- EXERCISE GOAL
Count how many lines below include the string "will", and give that number without anything else.

(RECORD EXTRACTS Opens)

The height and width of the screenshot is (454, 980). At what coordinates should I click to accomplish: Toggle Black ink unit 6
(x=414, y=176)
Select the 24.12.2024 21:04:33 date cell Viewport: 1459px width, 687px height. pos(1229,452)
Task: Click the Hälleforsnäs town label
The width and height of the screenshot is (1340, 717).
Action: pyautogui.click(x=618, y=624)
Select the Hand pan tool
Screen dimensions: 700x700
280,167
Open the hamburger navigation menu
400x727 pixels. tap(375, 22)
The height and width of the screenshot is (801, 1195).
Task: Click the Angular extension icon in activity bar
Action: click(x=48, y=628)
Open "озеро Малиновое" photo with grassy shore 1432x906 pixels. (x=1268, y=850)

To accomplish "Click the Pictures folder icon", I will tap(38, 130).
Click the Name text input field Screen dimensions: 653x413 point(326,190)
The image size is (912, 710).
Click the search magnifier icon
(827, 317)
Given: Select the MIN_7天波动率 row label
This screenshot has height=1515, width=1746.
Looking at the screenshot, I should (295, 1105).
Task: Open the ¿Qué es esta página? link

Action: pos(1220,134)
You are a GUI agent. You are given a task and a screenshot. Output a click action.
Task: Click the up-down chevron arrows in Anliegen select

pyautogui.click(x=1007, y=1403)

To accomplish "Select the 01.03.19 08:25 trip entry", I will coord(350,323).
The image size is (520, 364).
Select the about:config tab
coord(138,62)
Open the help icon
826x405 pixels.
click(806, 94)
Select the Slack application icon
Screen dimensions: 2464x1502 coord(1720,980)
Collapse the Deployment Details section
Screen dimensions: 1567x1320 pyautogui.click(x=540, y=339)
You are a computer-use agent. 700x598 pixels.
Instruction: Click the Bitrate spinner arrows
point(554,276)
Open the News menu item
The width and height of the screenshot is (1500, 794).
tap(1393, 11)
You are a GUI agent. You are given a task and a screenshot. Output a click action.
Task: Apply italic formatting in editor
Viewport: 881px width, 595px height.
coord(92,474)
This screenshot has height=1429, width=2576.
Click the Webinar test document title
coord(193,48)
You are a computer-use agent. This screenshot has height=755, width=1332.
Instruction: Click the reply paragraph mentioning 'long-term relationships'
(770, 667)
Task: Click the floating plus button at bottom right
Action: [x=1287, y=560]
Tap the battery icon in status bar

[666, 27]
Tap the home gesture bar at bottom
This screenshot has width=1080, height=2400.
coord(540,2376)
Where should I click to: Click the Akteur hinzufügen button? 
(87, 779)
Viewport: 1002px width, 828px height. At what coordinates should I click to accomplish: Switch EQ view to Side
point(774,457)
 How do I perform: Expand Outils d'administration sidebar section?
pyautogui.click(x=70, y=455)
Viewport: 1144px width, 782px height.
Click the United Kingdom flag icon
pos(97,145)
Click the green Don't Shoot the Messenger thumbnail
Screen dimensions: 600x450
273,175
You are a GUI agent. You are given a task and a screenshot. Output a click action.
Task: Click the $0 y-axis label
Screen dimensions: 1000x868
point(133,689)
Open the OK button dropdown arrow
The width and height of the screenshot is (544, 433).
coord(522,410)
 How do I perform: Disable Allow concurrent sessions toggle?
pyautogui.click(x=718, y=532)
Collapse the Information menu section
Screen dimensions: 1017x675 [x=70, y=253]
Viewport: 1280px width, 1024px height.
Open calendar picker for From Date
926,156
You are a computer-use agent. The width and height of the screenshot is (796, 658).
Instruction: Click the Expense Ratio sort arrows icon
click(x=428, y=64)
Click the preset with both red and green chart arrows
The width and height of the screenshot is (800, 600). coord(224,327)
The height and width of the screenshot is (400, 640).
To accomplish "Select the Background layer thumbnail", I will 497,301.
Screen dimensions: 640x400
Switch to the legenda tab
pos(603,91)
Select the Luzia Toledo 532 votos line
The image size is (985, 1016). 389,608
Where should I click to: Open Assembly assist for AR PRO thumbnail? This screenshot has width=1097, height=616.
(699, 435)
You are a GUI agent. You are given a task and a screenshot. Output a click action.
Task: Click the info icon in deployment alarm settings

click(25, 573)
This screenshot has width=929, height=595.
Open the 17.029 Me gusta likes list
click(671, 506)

(RECORD EXTRACTS Closes)

- EXERCISE RESPONSE
3